Da nur Mitgliedstaaten der EU- und des Europäischen Wirtschaftsraumes aus der Kapitalverkehrsfreiheit verpflichtet sind, ist eine Quellensteuererstattung nur dann möglich, wenn es sich beim Quellenstaat um einen EU- oder EWR-Staat handelt. Wenn sich aber nun ein Anleger in einer Verlustsituation befindet, aus einem EU- oder EWR-Quellenstaat mit Quellensteuer belastete Dividenden bezieht und ihm bei hypothetischer Ansässigkeit in diesem (EU- oder EWR-Staat) die Kapitalertragsteuer erstattet worden wäre, so trifft aus der Kapitalverkehrsfreiheit grundsätzlich den Quellenstaat die Verpflichtung, den Antrag auf Erstattung der Kapitalertragsteuer positiv zu verbescheiden. Eine solche Erstattung setzt zudem voraus, dass der Erstattungsantrag bei der nach dem Recht des Quellenstaats zuständigen Behörde rechtzeitig innerhalb der nach dem Verfahrensrecht des Quellenstaats geltenden Antragsfristen gestellt worden ist.

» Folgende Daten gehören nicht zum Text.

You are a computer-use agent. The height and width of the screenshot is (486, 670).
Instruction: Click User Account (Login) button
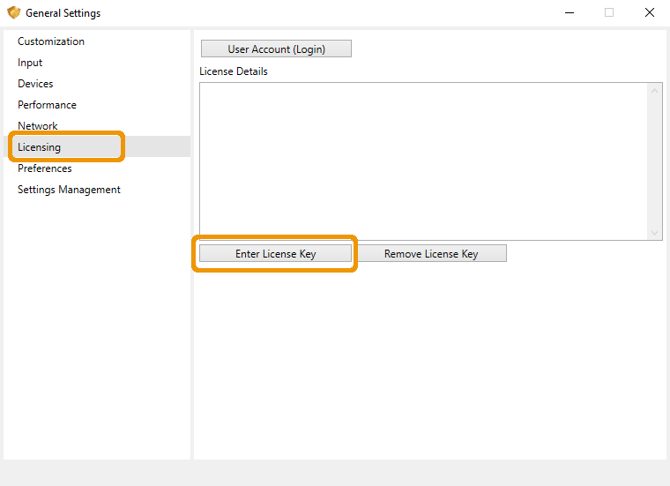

Welche konkreten rechtliche Schritte können vergleichbar betroffene Anleger jetzt in die Wege leiten?
Wenn sich ein in Deutschland ansässiger Anleger in einer Verlustsituation befindet und im Verlustveranlagungsjahr mit Kapitalertragsteuer belastete Dividenden aus einem EU- oder EWR-Staat bezogen hat, so sollte er klären, ob ihm für den Fall seiner hypothetischen Ansässigkeit im Quellenstaat nach dem dort geltenden Recht die Kapitalertragsteuer erstattet worden wäre. Wird diese Frage bejaht, so kann der Anleger nach den Grundsätzen des neuen EuGH-Urteils im Quellenstaat eine Erstattung der Kapitalertragsteuer beantragen.

Zur Person
Jürgen Nagler ist Rechtsanwalt und Steuerberater bei KPMG in Frankfurt am Main. Sein Arbeitsschwerpunkt liegt auf internationalen Steuerfragen, insbesondere im Bereich der Quellensteuer-Services und EU-basierten Erstattungsansprüche.